Wealthy people give to beggars in such a way that they must endure the pain of humiliation. But when they themselves appear before the genius, as beggars and parasites, they urgently demand being spared the humiliation of being in receipt of a gift. Put another way: the rich, as beggars, want to take without anyone speaking about it, without anyone noticing it; on the contrary, the whole world is supposed to notice if they happen to administer a few miserable pennies.

*

The truth does not cease to be the truth if, instead of appearing stark naked, it is dressed in fine clothes.

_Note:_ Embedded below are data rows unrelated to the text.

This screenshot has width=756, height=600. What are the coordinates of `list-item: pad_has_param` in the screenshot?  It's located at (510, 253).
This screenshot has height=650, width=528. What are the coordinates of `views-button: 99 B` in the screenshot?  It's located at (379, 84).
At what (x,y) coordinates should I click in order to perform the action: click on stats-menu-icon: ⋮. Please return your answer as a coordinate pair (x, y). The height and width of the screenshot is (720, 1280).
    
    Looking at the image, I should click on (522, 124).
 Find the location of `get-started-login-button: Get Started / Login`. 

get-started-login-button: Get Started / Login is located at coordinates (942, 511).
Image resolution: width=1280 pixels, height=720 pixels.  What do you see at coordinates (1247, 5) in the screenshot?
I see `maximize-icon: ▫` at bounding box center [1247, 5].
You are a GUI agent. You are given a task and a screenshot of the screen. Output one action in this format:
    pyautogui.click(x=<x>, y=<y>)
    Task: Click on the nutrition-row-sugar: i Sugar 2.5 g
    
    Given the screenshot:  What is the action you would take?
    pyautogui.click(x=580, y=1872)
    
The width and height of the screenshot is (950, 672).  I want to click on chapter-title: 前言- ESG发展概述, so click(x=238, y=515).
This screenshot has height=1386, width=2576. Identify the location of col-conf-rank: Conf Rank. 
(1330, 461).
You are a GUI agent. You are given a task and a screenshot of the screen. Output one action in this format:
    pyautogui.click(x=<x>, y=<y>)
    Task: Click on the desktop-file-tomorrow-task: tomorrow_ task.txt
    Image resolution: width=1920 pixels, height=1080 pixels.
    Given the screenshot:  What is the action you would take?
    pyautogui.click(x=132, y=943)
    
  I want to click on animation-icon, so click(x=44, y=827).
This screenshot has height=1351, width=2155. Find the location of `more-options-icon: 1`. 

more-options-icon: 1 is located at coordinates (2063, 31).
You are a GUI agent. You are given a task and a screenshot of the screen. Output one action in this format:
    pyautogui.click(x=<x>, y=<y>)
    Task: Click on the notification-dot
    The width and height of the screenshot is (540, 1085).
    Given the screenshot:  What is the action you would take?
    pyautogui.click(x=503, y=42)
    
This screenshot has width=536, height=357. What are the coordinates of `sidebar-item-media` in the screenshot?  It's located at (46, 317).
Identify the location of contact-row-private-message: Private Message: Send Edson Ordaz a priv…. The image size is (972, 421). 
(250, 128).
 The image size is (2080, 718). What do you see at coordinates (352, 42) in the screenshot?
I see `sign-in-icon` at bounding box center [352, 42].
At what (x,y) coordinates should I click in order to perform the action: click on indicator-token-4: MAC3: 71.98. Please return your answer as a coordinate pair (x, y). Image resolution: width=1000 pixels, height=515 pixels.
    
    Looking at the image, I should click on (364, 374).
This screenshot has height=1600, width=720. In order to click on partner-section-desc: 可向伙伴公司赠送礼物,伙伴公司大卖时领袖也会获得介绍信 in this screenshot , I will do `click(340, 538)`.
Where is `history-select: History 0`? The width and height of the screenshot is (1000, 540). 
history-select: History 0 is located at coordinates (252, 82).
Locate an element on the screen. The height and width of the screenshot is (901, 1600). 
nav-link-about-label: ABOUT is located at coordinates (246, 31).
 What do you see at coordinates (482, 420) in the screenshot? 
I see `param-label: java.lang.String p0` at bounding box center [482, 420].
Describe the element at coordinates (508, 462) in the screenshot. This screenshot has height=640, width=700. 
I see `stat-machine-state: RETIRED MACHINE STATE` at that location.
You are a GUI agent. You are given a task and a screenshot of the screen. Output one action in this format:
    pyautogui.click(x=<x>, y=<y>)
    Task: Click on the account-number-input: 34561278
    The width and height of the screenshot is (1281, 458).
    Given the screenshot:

Whether I communicate a fact to someone in shabbily or better groomed words does not change anything at all about the same fact; at most, the enjoyment of the added charm works against the author for the pains that he has taken. To the extent that it is more difficult to speak the truth in fine words than merely to speak it at all, those who can merely do the latter become envious of those who are capable of the former.
Thus Ibsen was the herald of the naked truth – our masters on the other hand, especially Schiller, heralds of a truth which, at the same time, was beautifully expressed. No wonder that humanity, provoked by beauty to become envious, prefer Ibsen's truth to Schiller's.
For the actor, too, Schiller sets the incomparably more difficult task of not only speaking the beautiful verses not only beautifully but also truthfully. It goes without saying that such an accomplishment, when carried out successfully, has twice the claim to recognition than that which merely speaks the truth in the service of Ibsen.

*{254}

© Translation William Drabkin.

Footnotes

1 That is, to take part in the planned Organization of Creative and Recreative Artists.